M. Scott Brauer | Bloomberg | Getty Images

Tesla is voluntarily recalling about 239,000 of its electric vehicles in the U.S. to fix an issue that can cause its rearview cameras to fail, the company disclosed in filings posted Friday to the National Highway Traffic Safety Administration’s website.

“A rearview camera that does not display an image reduces the driver’s rear view, increasing the risk of a crash,” Tesla wrote in a letter to the regulator. The recall applies to Tesla’s 2024-2025 Model 3 and Model S sedans, and to its 2023-2025 Model X and Model Y SUVs.

The company also said in the acknowledgement letter that it has already “released an over-the-air (OTA) software update, free of charge” that can fix some of the vehicles’ camera issues.

In 2024, Tesla issued 16 recalls in the U.S. that applied to 5.14 million of its EVs, according to NHTSA data. The recall remedies included a mix of over-the-air software updates and parts replacements. More than 40% of last year’s recalls pertained to issues with the newest vehicle in the company’s lineup, the Cybertruck, an angular steel pickup that Tesla began delivering to customers in late 2023.
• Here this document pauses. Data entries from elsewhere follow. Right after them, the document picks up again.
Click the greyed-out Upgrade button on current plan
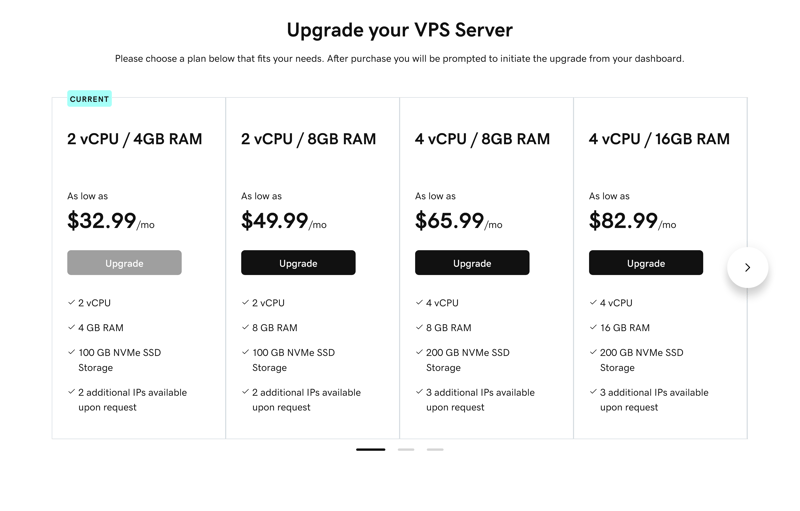 tap(124, 263)
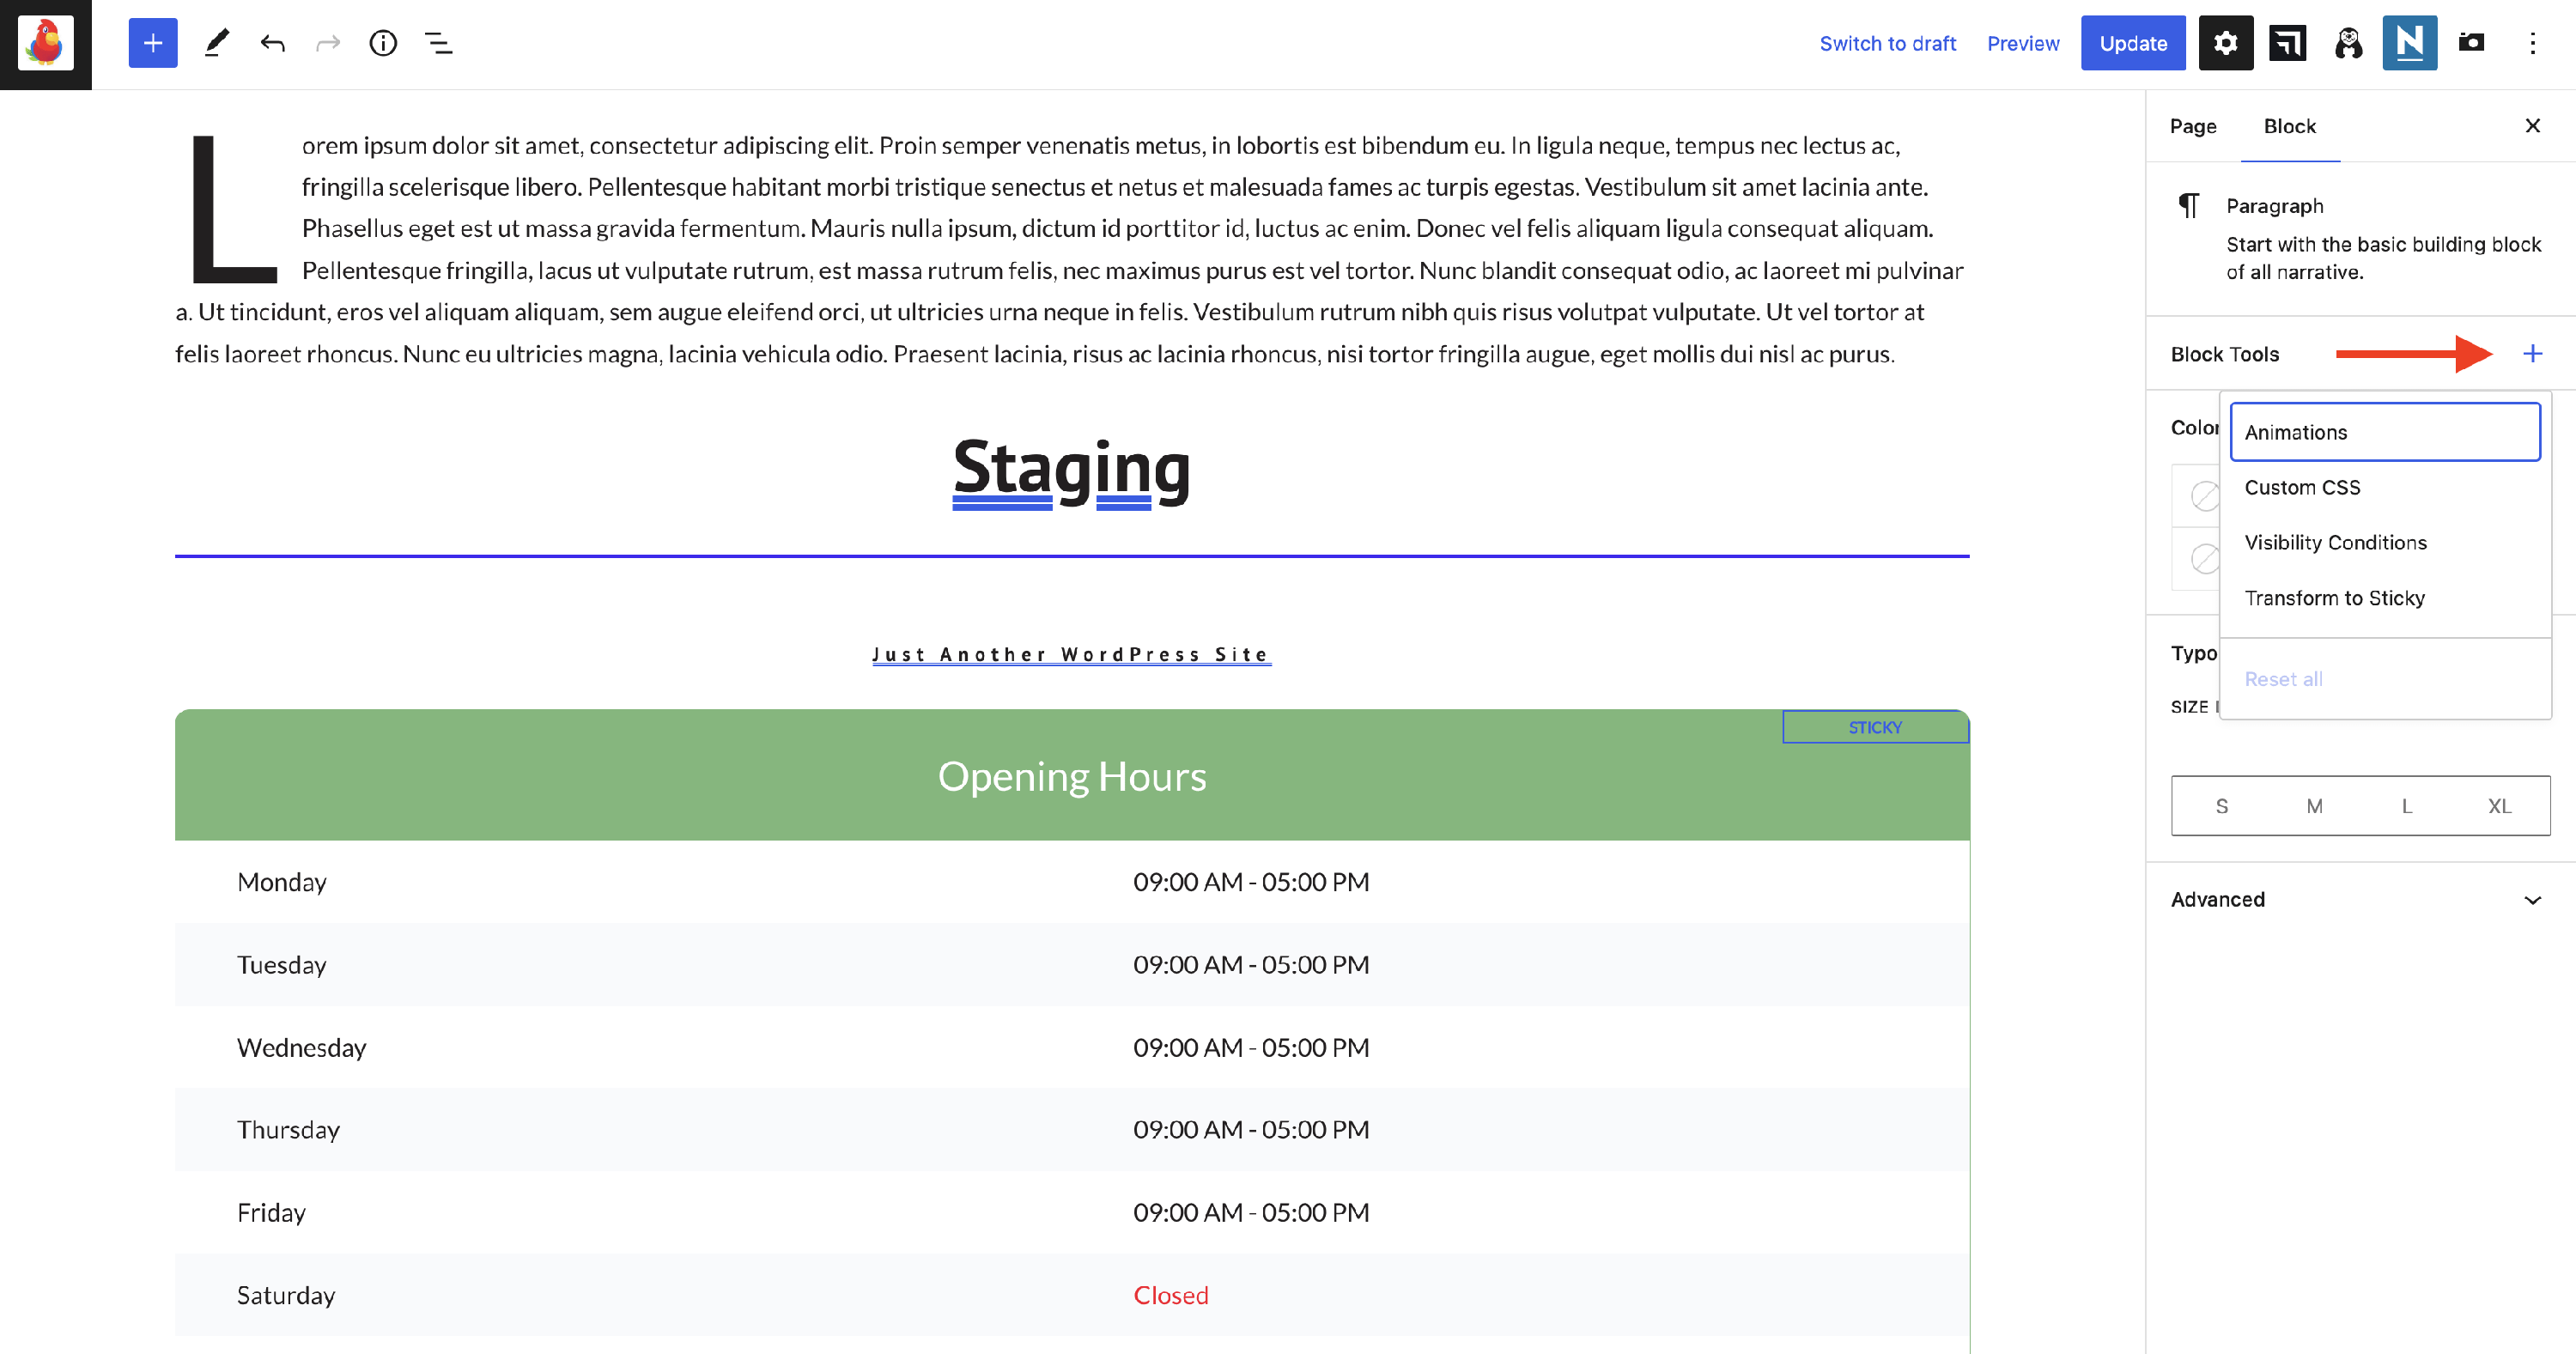The height and width of the screenshot is (1354, 2576).
Task: Select the Custom CSS option
Action: [2302, 487]
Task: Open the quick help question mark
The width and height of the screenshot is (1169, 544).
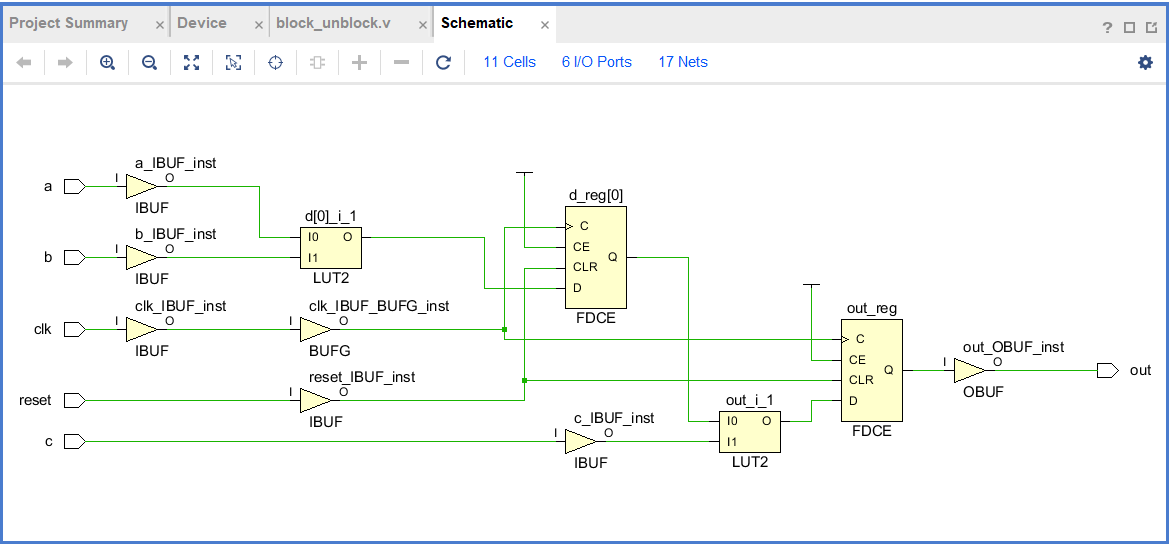Action: pos(1108,28)
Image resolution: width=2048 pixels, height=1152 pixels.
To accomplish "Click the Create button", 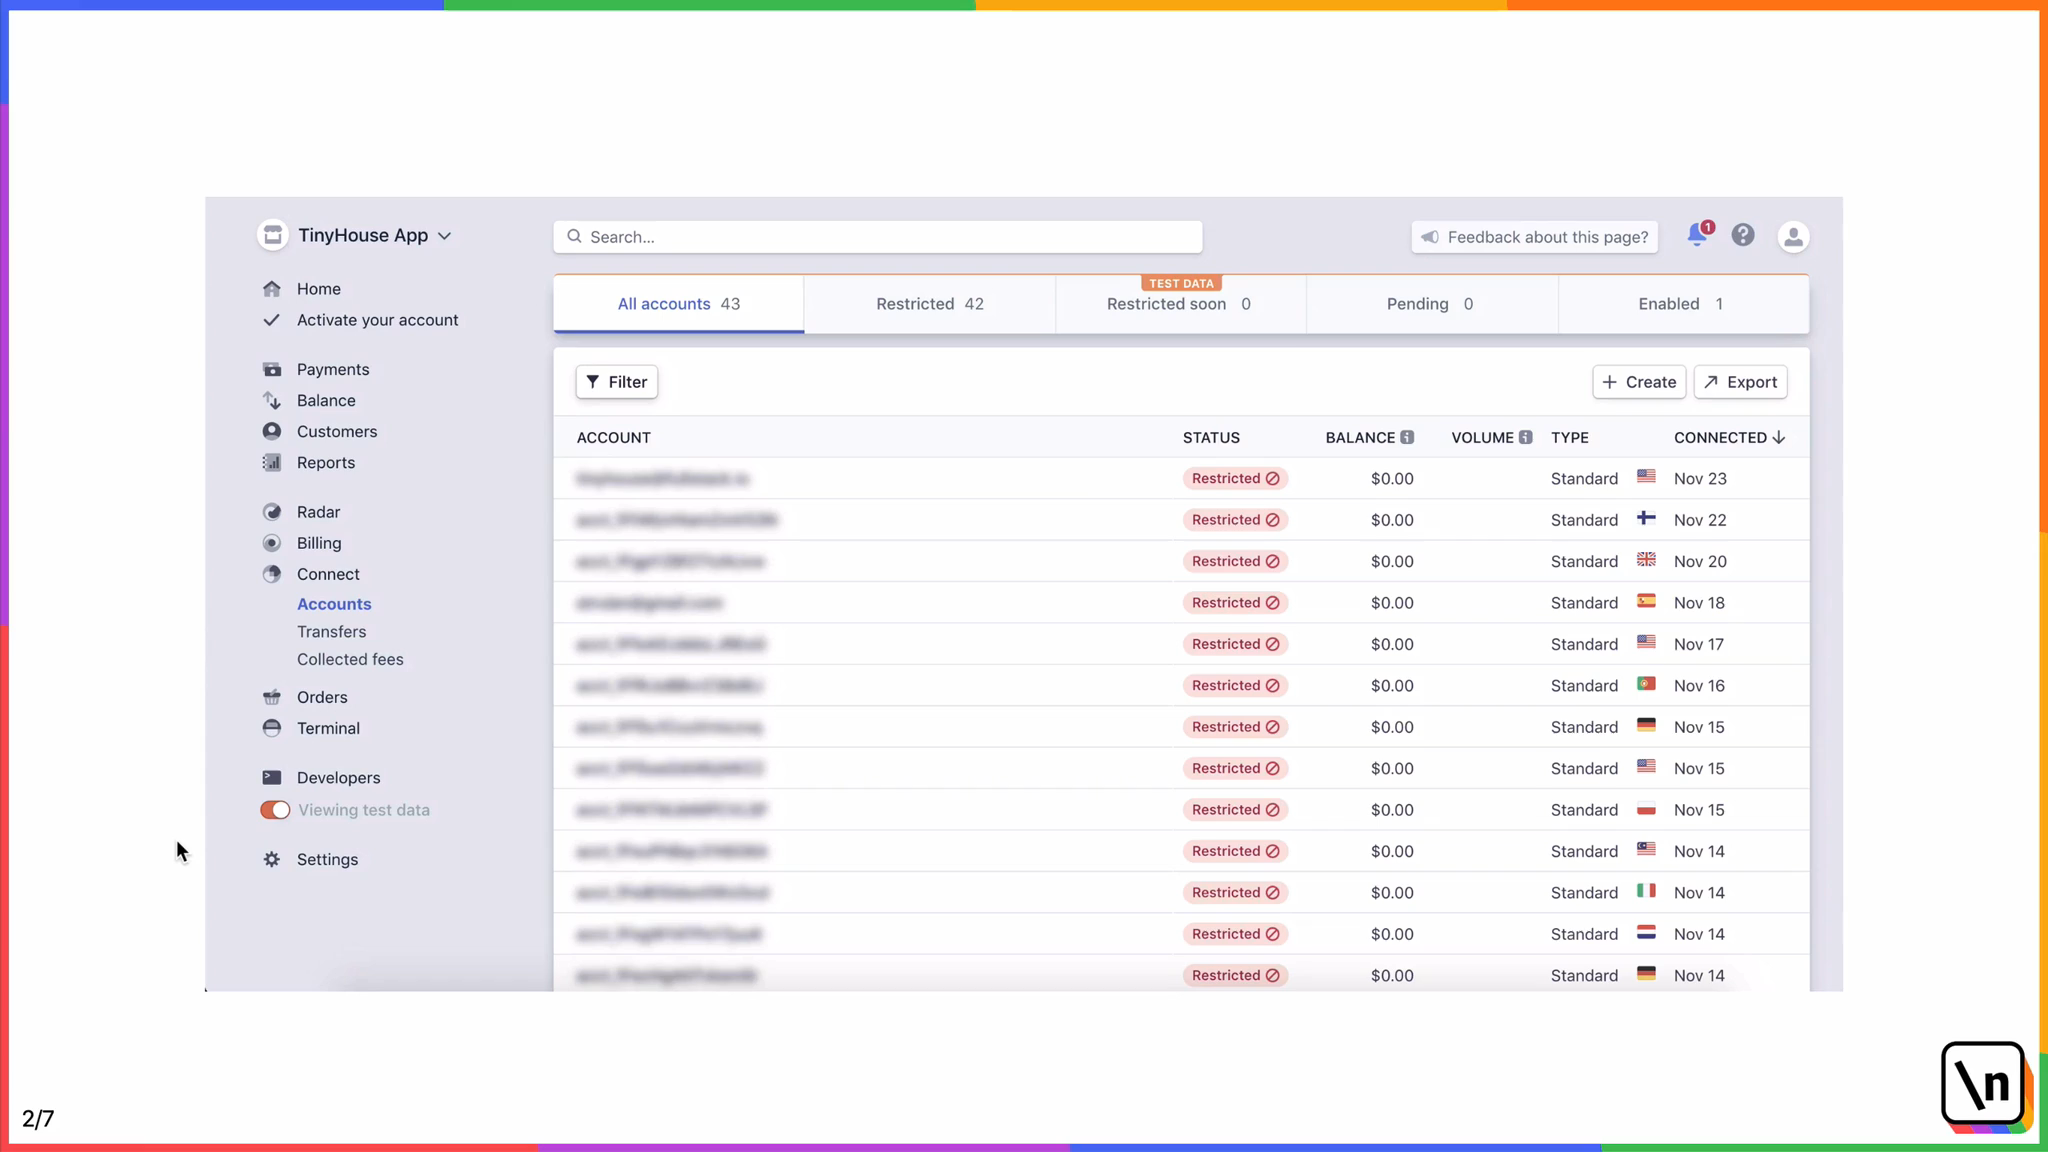I will tap(1638, 382).
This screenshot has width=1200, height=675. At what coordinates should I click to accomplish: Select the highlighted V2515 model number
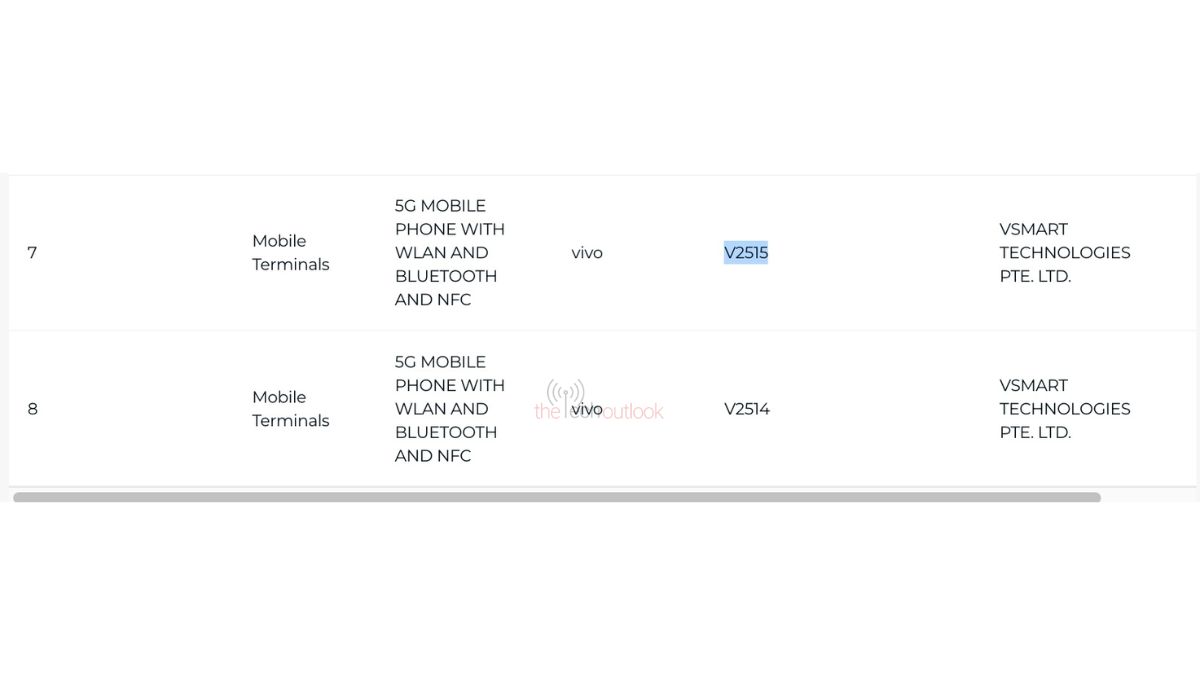(x=746, y=252)
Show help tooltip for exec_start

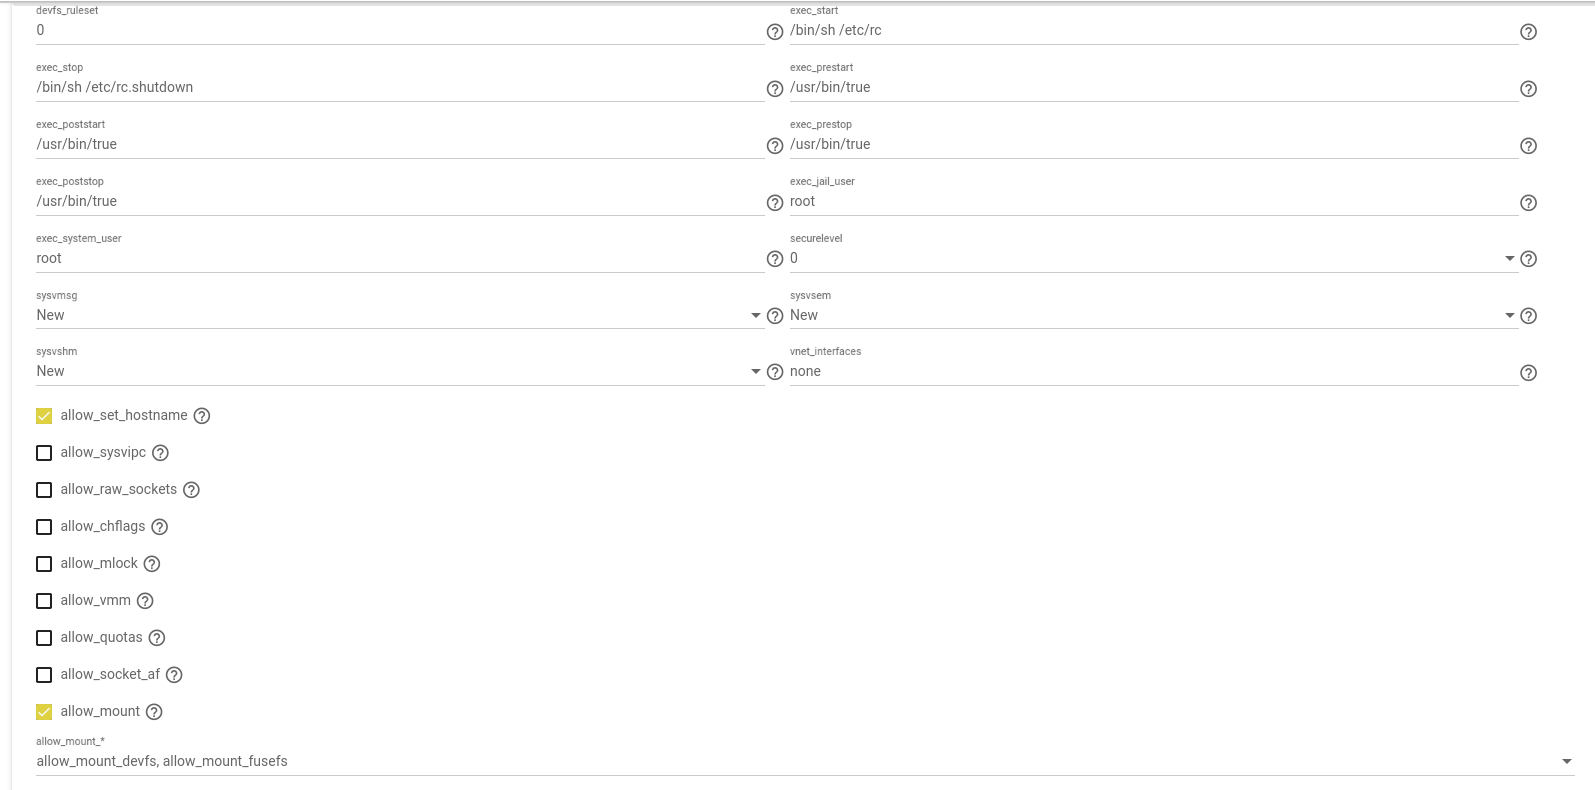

Regarding the latest recall, the company said it had received 887 warranty claims and dozens of field reports but told the NHTSA that it was not aware of any injurious, fatal or other collisions resulting from the rearview camera failures.

Other customers with vehicles that “experienced a circuit board failure or stress that may lead to a circuit board failure,” which cause the backup camera failures, can have their vehicles’ computers replaced by Tesla, free of charge, the company said.

Tesla did not immediately respond to CNBC’s request for comment.